- Required task -
Could you copy the lines below word for word, leaving out the pictures?

- Data rows -
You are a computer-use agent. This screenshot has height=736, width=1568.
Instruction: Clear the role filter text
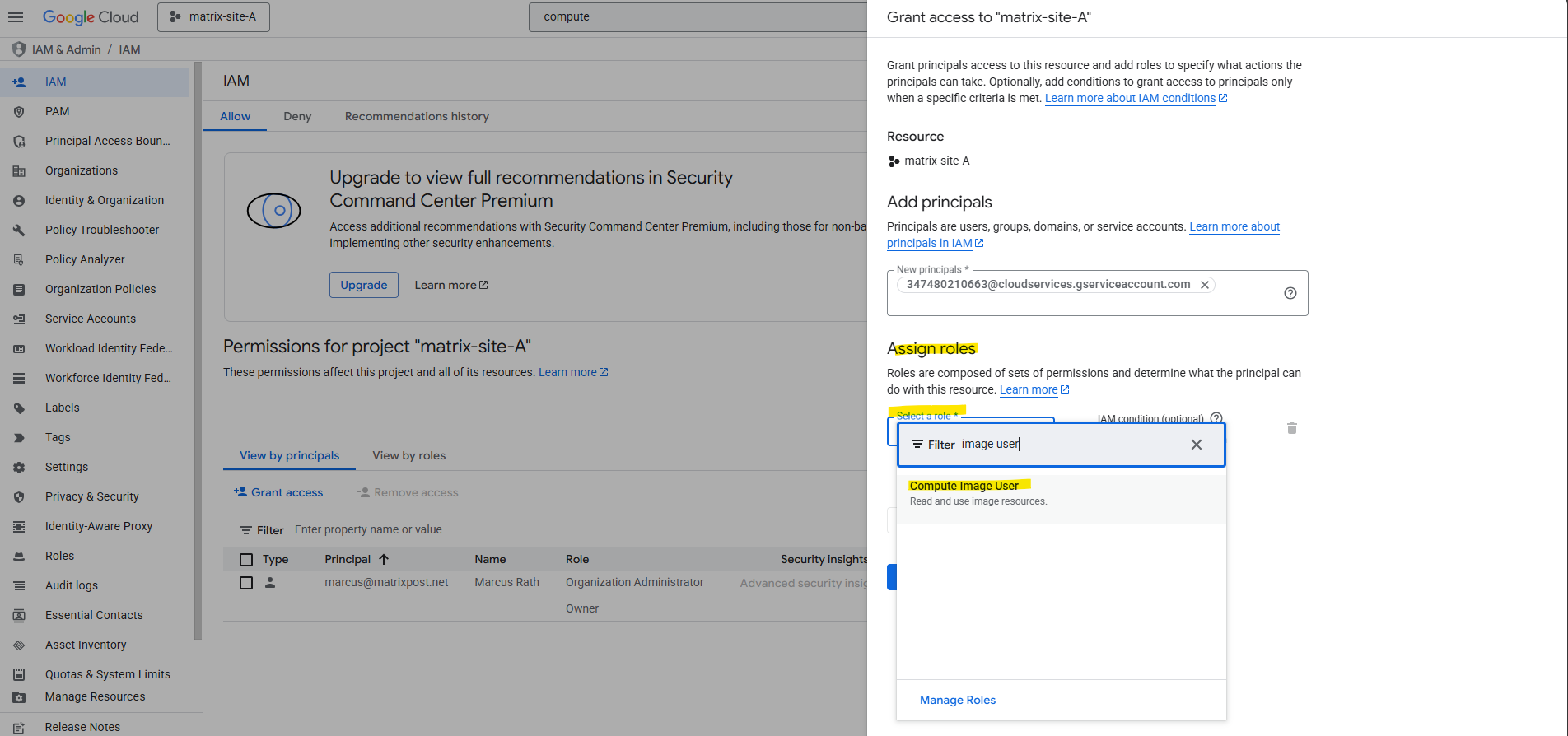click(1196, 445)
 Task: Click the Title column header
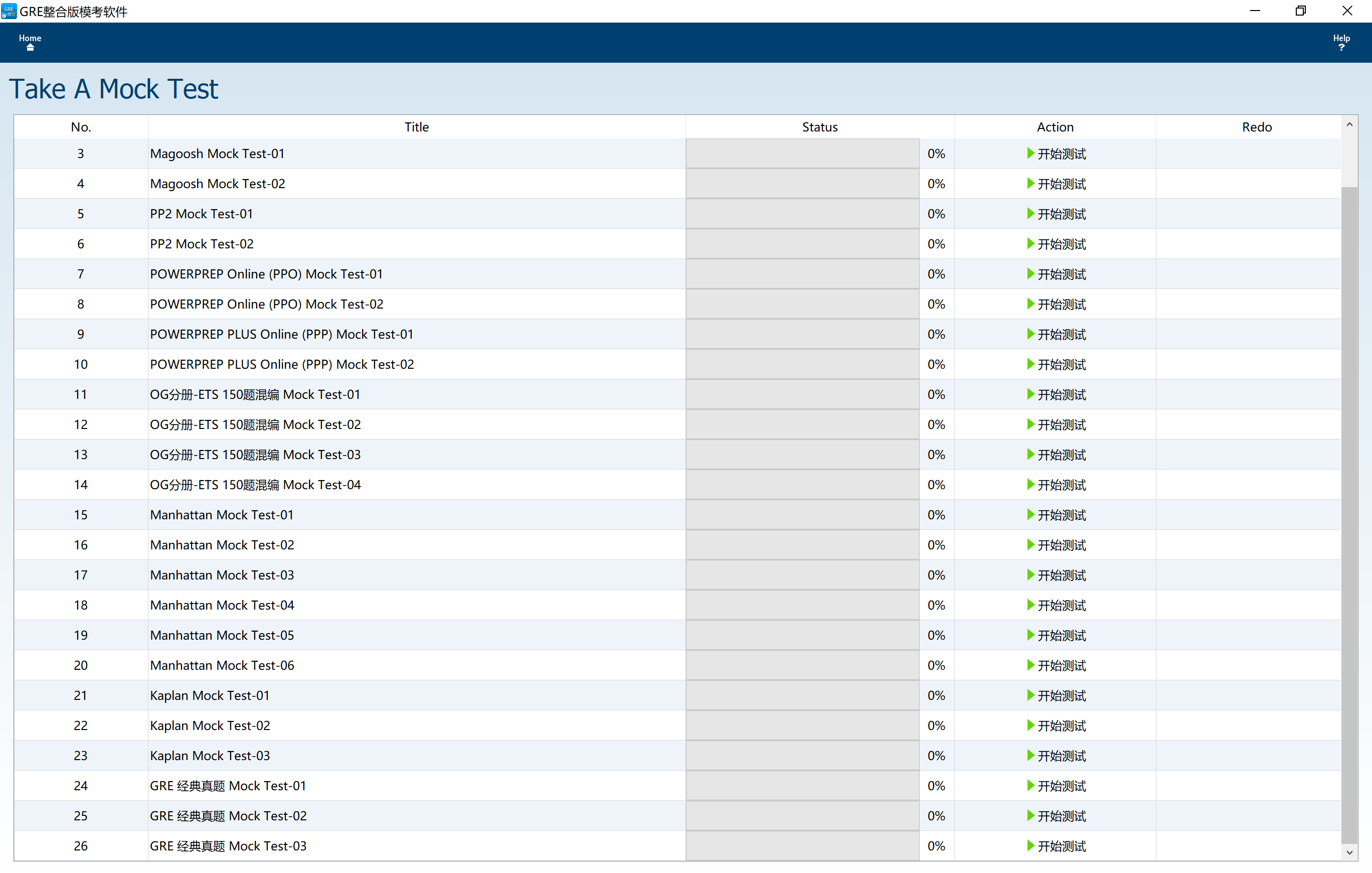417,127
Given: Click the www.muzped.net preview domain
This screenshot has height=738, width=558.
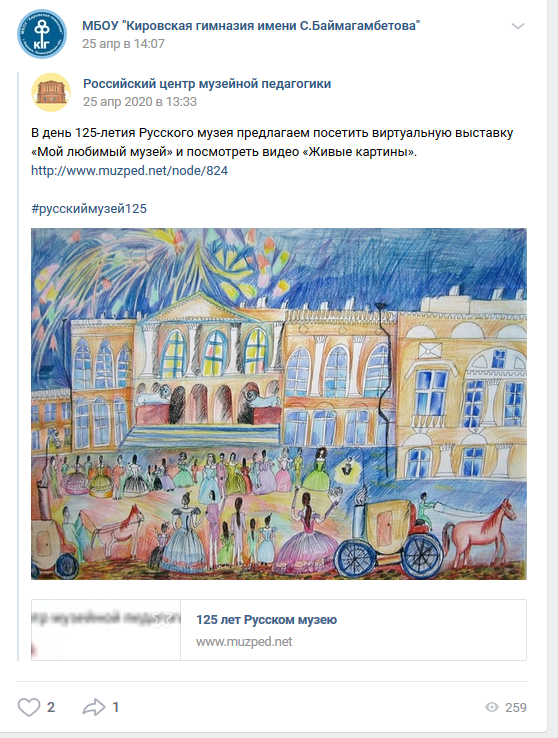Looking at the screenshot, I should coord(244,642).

- Exercise result -
You are a computer-use agent. This screenshot has height=736, width=1568.
Instruction: Clear the role filter text
click(1196, 445)
 Task: Click the Title column header
417,127
Given: Click the www.muzped.net preview domain
This screenshot has height=738, width=558.
Looking at the screenshot, I should coord(244,642).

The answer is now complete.